Arjac researches what he saw of the creature and finds that it is a genus of the Tyranid Lictor that has infiltrated the Fang and is taking gene-seed for an unknown purpose. Arjac proposes that the Lictor wants gene-seed and is prepared to either wait until the Chapter returns and pick them off in the tunnels of the Fang or force their hand by murdering Thralls until the Wolves have to chase it down where upon it can lead them into more ambushes. So Arjac decides to open up the Chapter gene-seed vaults and let the Lictor come to them. They do this and it fails, killing two more members of the Pack, though Arjac is able to send the Lictor fleeing before it can get at the gene-seed.

At this time Henghis Blackhand, the High Iron Priest, returns with a Great Company claiming that Warp storms separated the chapter fleet and that his company had to return. On hearing the story he is livid and banishes Arjac to the forges while he and the company hunt the Lictor. He also refuses Arjac's claims that it is a Lictor or that it may be an ancient creature that landed on Fenris long before the Tyranids ever showed their faces in the galaxy, he cites a few examples including one where 4,000 years before M41 the Space Wolves chapter faced a xenos scourge on the planet Ourouboros that now they can be sure were Tyranids, they just didn't know it at the time. Arjac goes to the Heart Forges and works on the Axe of Morkai, which he had fixed earlier but used against the Lictor and rebroke it against a wall with his prodigious strength, and has left a sliver of the axe in the Lictor meaning the axe cannot be repaired.

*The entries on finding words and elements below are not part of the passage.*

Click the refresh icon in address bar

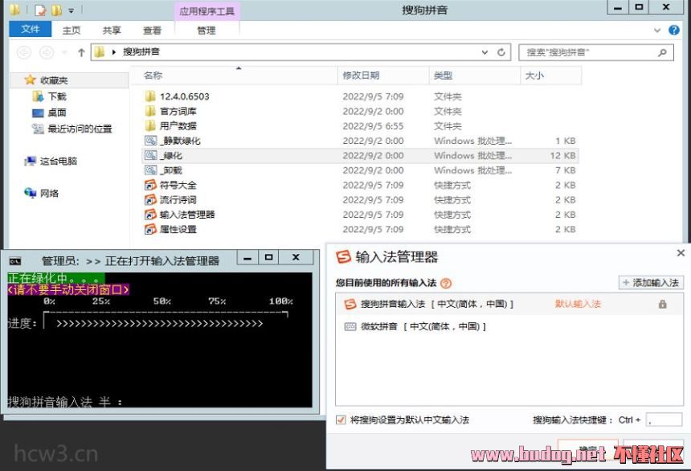point(502,52)
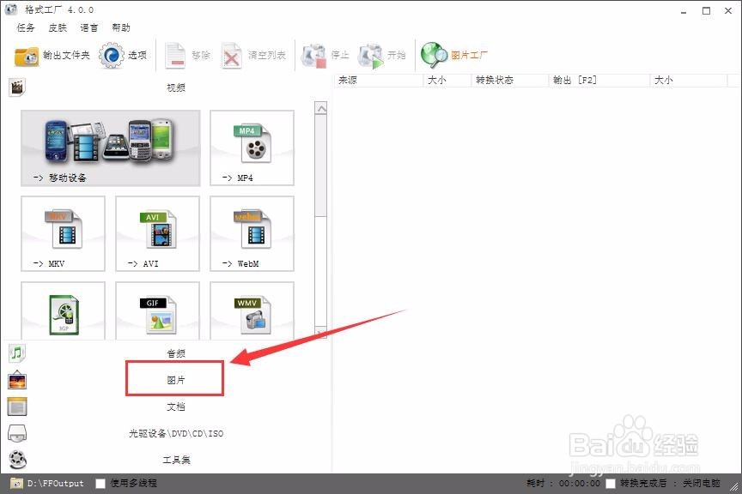Open the 移动设备 mobile device converter
The image size is (742, 494).
(x=110, y=148)
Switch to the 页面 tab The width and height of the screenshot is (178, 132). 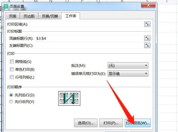tap(13, 16)
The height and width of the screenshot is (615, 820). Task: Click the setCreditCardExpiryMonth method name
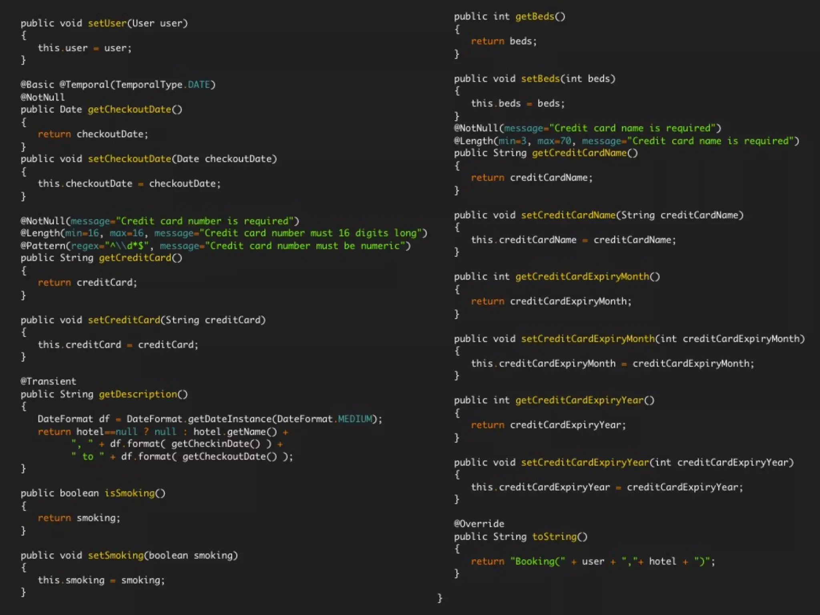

Soon after something begins to happen in the nearby ocean, and Arjac sees that his theory was correct. The Lictor did come from Fenris and the reason it looked so odd and serpentine is that it had adapted to live in the bottom of Fenris's oceans, along with the rest of it's swarm which is now emerging to attack the Fang. A horde of Kraken-spawn, as the Wolves call the Tyranid fleets the Kraken, emerges and in response the Great Company line the walls but seal the doors of the Fang, trapping hundreds of Thralls outside. Arjac pretends to go for a better weapon and instead barges out into the coastal forges to fight alongside the Thralls.

He battles against the Four Tyranid Generals in the swarm, a Zoanthrope, a Dactylis, a Malefactor and a Dominatrix with the Lictor on it's back in place of a Queen. He kills the Dactylis and the Zoanthrope, and then lures the Dominatrix and Lictor towards him by revealing the vial of Russ's blood, which attracts the Lictor towards him. Arjac is devoured by the Dominatrix, which shortly after keels over and dies. It turns out that Arjac had returned to the trophy room as well and took the wargear of a Venenum Assassin that had been sent after a Great Wolf once, and was caught and killed. The Dominatrix swallowed him and in his blood the poison kills the Dominatrix which is not prepared to deal with something like that due to the millennia it has spent in the ocean. The Lictor dies with it, taking it's knowledge of the power behind the Space Wolf gene-seed with it, and the swarm goes into disarray. All those who fought with Arjac are dead, but many more Thralls were saved by his actions.

Logan Grimnar's company arrives and mops up the remaining Tyranids with Grimnar himself killing the Malefactor. Upon hearing of Arjac's deeds he cuts his way into the Dominatrix's corpse and returns with a barely alive Arjac. The narrator tells the audience that because Arjac never boasted of his deeds, nobody remembered them and assumed he had died in the beast. But Grimnar remembered them and believed that Arjac had lived, and so he had. The narrator reminds the audience that perhaps the greatest warrior is the one who never needs to boast, and with that the saga ends.



Quite a good novella with great callbacks to the earlier incarnations of the antagonist xenos and a very interesting twist on Arjac's most famous moment. Also loved a reference to a famous Space Wolves moment;




In the Space Wolves trophy room they have one of Lion El'Jonson's teeth in the centre of a great ruby set in a war-scepter, taken from the fight where Leman Russ punched him and knocked it out. They consider it one of their finest trophies. Hehe.




LotN


----------



## The Scion of Chemos (May 24, 2013)

Lord of the Night said:


> Actually read this today and it was surprisingly good;
> 
> 
> 
> ...


Well, that makes me hopeful!
Mine still hasn't arrived yet, but I live across the pond.
I look forward to it though!


----------